◆ Task:
Every entry that follows should be output again, word for word.

Extracted data entries:
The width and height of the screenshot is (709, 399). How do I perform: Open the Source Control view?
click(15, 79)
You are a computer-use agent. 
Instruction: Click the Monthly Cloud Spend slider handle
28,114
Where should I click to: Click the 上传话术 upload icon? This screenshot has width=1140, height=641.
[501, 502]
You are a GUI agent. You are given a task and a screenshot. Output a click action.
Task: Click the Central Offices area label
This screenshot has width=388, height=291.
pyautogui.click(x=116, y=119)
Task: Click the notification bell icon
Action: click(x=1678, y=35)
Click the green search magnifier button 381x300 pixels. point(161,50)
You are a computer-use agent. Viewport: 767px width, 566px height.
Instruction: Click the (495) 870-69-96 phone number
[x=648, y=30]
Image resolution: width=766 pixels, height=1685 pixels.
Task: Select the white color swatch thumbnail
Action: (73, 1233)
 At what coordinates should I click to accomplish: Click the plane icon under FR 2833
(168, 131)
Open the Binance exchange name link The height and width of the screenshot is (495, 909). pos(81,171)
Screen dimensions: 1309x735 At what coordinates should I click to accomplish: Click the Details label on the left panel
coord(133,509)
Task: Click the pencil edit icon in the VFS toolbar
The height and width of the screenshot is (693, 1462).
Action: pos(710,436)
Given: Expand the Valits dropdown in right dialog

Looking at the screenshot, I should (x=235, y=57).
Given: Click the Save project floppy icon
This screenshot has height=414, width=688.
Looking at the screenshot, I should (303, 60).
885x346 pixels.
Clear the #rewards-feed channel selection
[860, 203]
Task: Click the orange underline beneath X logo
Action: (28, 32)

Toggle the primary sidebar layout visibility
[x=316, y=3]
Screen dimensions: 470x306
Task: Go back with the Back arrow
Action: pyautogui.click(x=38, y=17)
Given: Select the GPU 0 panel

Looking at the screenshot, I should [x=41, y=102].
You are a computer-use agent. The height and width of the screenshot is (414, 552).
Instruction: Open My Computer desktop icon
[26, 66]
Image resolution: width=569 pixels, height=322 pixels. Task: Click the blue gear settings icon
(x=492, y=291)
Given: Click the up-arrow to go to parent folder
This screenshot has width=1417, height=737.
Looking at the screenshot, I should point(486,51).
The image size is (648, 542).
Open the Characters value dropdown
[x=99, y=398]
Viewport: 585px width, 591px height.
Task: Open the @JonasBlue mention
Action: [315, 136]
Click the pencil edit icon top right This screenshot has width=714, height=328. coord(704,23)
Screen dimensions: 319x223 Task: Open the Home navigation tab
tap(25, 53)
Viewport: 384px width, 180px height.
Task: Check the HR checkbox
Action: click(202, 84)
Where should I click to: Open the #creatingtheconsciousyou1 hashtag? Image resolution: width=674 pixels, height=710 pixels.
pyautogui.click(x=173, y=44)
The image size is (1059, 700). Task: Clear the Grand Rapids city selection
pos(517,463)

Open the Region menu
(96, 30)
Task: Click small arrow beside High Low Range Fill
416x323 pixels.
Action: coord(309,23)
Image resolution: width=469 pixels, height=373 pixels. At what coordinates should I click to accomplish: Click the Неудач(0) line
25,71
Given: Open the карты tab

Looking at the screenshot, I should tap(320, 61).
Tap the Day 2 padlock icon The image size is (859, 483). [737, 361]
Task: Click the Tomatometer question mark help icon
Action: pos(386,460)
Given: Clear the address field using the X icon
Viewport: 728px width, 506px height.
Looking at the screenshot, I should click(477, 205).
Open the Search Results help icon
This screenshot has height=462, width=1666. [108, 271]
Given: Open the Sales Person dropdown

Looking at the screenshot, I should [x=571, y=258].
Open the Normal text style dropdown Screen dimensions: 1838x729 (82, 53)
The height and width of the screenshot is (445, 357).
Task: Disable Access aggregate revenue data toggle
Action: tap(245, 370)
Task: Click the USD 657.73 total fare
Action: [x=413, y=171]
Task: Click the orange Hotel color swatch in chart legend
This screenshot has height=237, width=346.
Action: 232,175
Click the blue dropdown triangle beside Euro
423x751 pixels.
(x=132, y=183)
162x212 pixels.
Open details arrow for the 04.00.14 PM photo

◆ The completed task:
The width and height of the screenshot is (709, 399). How do I perform: Open the Source Control view?
click(15, 79)
You are a computer-use agent. 
Instruction: Click the Monthly Cloud Spend slider handle
28,114
Where should I click to: Click the 上传话术 upload icon? This screenshot has width=1140, height=641.
[501, 502]
You are a GUI agent. You are given a task and a screenshot. Output a click action.
Task: Click the Central Offices area label
This screenshot has width=388, height=291.
pyautogui.click(x=116, y=119)
Task: Click the notification bell icon
Action: click(x=1678, y=35)
Click the green search magnifier button 381x300 pixels. point(161,50)
You are a computer-use agent. Viewport: 767px width, 566px height.
Instruction: Click the (495) 870-69-96 phone number
[x=648, y=30]
Image resolution: width=766 pixels, height=1685 pixels.
Task: Select the white color swatch thumbnail
Action: (73, 1233)
 At what coordinates should I click to accomplish: Click the plane icon under FR 2833
(168, 131)
Open the Binance exchange name link The height and width of the screenshot is (495, 909). pos(81,171)
Screen dimensions: 1309x735 At what coordinates should I click to accomplish: Click the Details label on the left panel
coord(133,509)
Task: Click the pencil edit icon in the VFS toolbar
The height and width of the screenshot is (693, 1462).
Action: pos(710,436)
Given: Expand the Valits dropdown in right dialog

Looking at the screenshot, I should (x=235, y=57).
Given: Click the Save project floppy icon
This screenshot has height=414, width=688.
Looking at the screenshot, I should (303, 60).
885x346 pixels.
Clear the #rewards-feed channel selection
[860, 203]
Task: Click the orange underline beneath X logo
Action: (28, 32)

Toggle the primary sidebar layout visibility
[x=316, y=3]
Screen dimensions: 470x306
Task: Go back with the Back arrow
Action: pyautogui.click(x=38, y=17)
Given: Select the GPU 0 panel

Looking at the screenshot, I should [x=41, y=102].
You are a computer-use agent. The height and width of the screenshot is (414, 552).
Instruction: Open My Computer desktop icon
[26, 66]
Image resolution: width=569 pixels, height=322 pixels. Task: Click the blue gear settings icon
(x=492, y=291)
Given: Click the up-arrow to go to parent folder
This screenshot has width=1417, height=737.
Looking at the screenshot, I should point(486,51).
The image size is (648, 542).
Open the Characters value dropdown
[x=99, y=398]
Viewport: 585px width, 591px height.
Task: Open the @JonasBlue mention
Action: [315, 136]
Click the pencil edit icon top right This screenshot has width=714, height=328. coord(704,23)
Screen dimensions: 319x223 Task: Open the Home navigation tab
tap(25, 53)
Viewport: 384px width, 180px height.
Task: Check the HR checkbox
Action: click(202, 84)
Where should I click to: Open the #creatingtheconsciousyou1 hashtag? Image resolution: width=674 pixels, height=710 pixels.
pyautogui.click(x=173, y=44)
The image size is (1059, 700). Task: Clear the Grand Rapids city selection
pos(517,463)

Open the Region menu
(96, 30)
Task: Click small arrow beside High Low Range Fill
416x323 pixels.
Action: coord(309,23)
Image resolution: width=469 pixels, height=373 pixels. At what coordinates should I click to accomplish: Click the Неудач(0) line
25,71
Given: Open the карты tab

Looking at the screenshot, I should tap(320, 61).
Tap the Day 2 padlock icon The image size is (859, 483). [737, 361]
Task: Click the Tomatometer question mark help icon
Action: pos(386,460)
Given: Clear the address field using the X icon
Viewport: 728px width, 506px height.
Looking at the screenshot, I should click(477, 205).
Open the Search Results help icon
This screenshot has height=462, width=1666. [108, 271]
Given: Open the Sales Person dropdown

Looking at the screenshot, I should [x=571, y=258].
Open the Normal text style dropdown Screen dimensions: 1838x729 (82, 53)
The height and width of the screenshot is (445, 357).
Task: Disable Access aggregate revenue data toggle
Action: tap(245, 370)
Task: Click the USD 657.73 total fare
Action: [x=413, y=171]
Task: Click the orange Hotel color swatch in chart legend
This screenshot has height=237, width=346.
Action: 232,175
Click the blue dropdown triangle beside Euro
423x751 pixels.
(x=132, y=183)
162x212 pixels.
Open details arrow for the 04.00.14 PM photo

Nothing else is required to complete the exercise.